Set task:
Recast the material as a Markdown table with the columns Row and Line, starting at the line that contains "You are a GUI" and ending at the line that contains "Screen dimensions: 1568x782". Give each line its own numbered row and leave out any blank lines.

Material to process:

------------------------------------------------------------

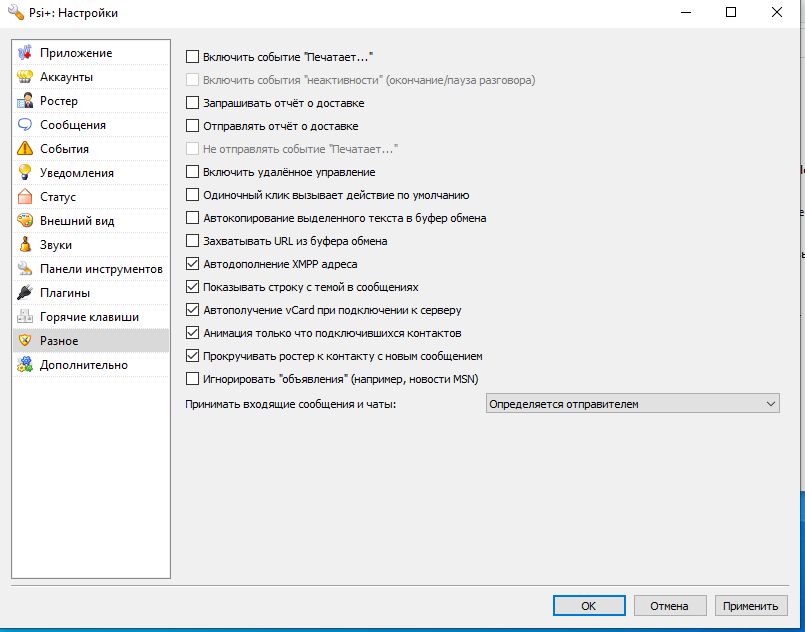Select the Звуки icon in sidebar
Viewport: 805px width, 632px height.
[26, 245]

------------------------------------------------------------

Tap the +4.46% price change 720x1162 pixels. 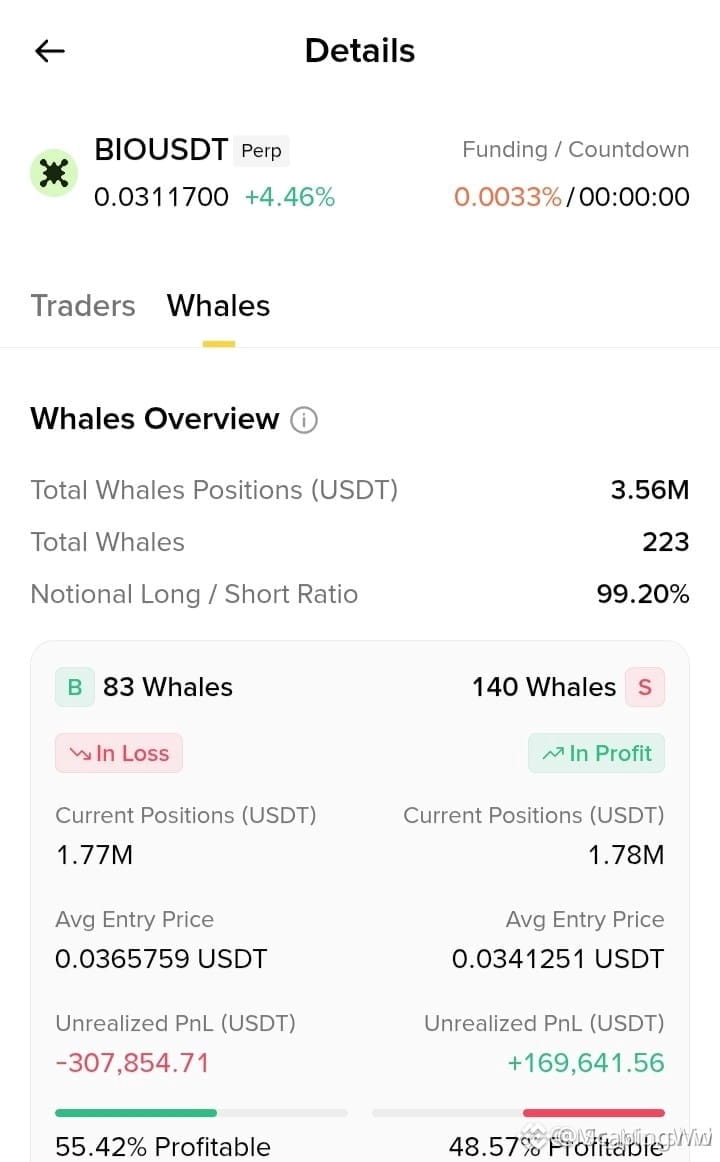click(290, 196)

------------------------------------------------------------

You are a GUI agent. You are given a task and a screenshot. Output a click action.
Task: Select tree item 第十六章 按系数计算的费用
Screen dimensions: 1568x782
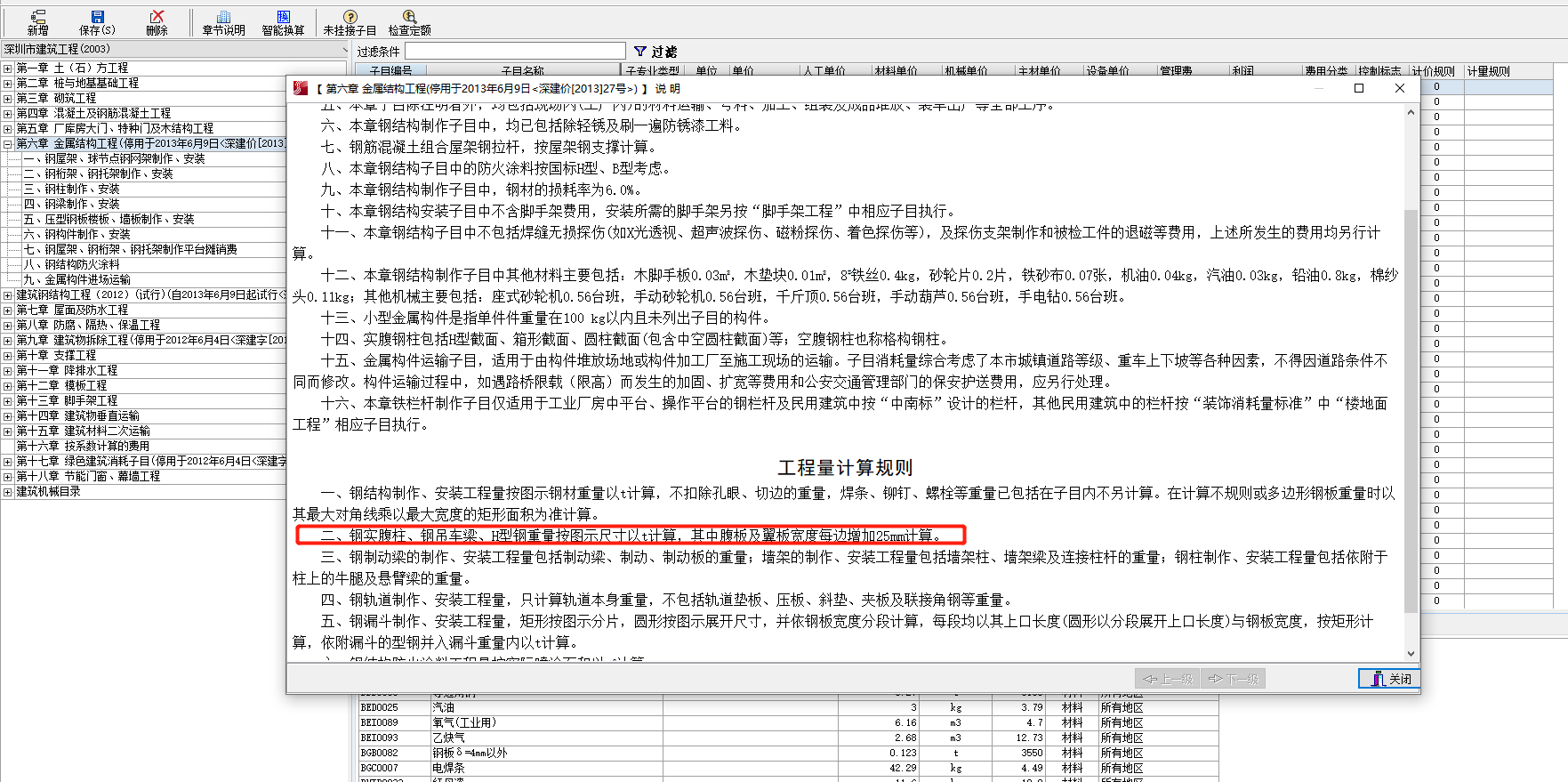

------------------------------------------------------------

Full solution:
| Row | Line |
|---|---|
| 1 | You are a GUI agent. You are given a task and a screenshot. Output a click action. |
| 2 | Task: Select tree item 第十六章 按系数计算的费用 |
| 3 | Screen dimensions: 1568x782 |